It goes (sort of) like this: let $q$ be any integer.

Let $A_n=q^n/n!{\int }_0^{\pi }{x}^n(\pi -x{)}^n\sin (x)\mathrm{dx}$

Then show, by integrating $A_n$ by parts twice, that $A_{n+2}=(4n+6)q{A}_{n+1}-(q\pi {)}^2{A}_n$. This is quite fiddly, as it is easy to get very confused with the sheer volume of algebra, but it doesn't need you to do anything particularly clever.

Now for the important bit. Suppose $\pi$ is rational; then we can write $\pi =p/q$, so that both $q$ and $q\pi$ are integers.

Then if we use this $q$ in the recurrence relation above, we see that $A_{n+2}$ is a sum of integer multiples of $A_{n+1}$ and $A_n$. So if these are integers, $A_{n+2}$ is also an integer. We can check the values of $A_0$, which is 2, and $A_1$, which is $4q$. So, if our $q$ exists, then $A_0$, $A_1$, and hence $A_2$ and all the other $A$'s are integers.

Now we are almost there, although it may not look like it. How big is $A_n$? Since $\sin (x)\ge 0$ for $x=0..\pi$, $A_n$ is positive for all $n$.

However, for $x$ between 0 and $\pi$, $x^n\le p^n$,

$(p-x{)}^n\le p^n$,

and $\sin (x)\le 1$.

So $A_n$ is at most $q^n/n!{\int }_0^{\pi }{\pi }^{2n}\mathrm{dx}=\pi (q{\pi }^2{)}^n/n!$.

Can you see that as we make n larger and larger, this will inevitably get smaller and smaller? In other words, it tends to 0 as $n$ gets big.
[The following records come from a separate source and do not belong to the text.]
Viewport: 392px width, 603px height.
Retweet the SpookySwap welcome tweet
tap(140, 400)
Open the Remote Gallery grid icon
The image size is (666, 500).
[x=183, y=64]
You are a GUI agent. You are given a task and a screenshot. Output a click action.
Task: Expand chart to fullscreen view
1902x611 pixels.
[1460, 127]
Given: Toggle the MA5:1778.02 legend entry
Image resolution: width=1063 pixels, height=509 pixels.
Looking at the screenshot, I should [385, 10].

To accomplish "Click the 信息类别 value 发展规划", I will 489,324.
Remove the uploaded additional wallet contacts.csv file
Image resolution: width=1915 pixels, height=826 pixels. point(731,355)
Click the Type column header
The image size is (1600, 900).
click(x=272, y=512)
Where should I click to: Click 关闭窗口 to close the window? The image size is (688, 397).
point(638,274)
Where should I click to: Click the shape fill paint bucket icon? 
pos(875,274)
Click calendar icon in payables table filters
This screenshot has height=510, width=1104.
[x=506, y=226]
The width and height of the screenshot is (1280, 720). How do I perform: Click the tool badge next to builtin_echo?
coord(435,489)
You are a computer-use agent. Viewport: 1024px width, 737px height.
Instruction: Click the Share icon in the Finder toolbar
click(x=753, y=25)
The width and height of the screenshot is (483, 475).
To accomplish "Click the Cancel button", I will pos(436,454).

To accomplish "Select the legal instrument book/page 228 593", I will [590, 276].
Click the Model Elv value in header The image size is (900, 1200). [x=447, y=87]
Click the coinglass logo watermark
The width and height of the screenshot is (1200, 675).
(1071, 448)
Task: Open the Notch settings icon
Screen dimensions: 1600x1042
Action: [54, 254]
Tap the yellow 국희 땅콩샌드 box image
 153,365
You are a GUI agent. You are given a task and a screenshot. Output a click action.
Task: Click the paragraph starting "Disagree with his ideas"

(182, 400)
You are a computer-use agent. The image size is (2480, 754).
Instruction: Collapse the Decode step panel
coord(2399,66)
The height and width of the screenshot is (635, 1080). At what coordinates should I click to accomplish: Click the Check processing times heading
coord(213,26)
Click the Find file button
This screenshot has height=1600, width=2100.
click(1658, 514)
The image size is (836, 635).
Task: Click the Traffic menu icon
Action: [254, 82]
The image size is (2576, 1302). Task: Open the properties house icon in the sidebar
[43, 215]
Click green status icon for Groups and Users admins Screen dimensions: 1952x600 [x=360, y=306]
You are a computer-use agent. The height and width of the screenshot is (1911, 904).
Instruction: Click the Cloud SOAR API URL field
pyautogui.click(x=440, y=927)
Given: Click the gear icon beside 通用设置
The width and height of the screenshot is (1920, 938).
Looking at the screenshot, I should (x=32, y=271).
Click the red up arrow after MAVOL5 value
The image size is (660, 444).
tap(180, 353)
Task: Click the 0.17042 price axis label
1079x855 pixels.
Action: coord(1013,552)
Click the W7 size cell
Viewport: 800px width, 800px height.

So, we know three things about $A_n$:

• it's getting smaller and smaller
• it's never zero
• it's an integer

So we have, at last, reached a contradiction. Thus our original assumption that $q$ existed must have been false; we can't write $\pi =p/q$, i.e. it is irrational. QED.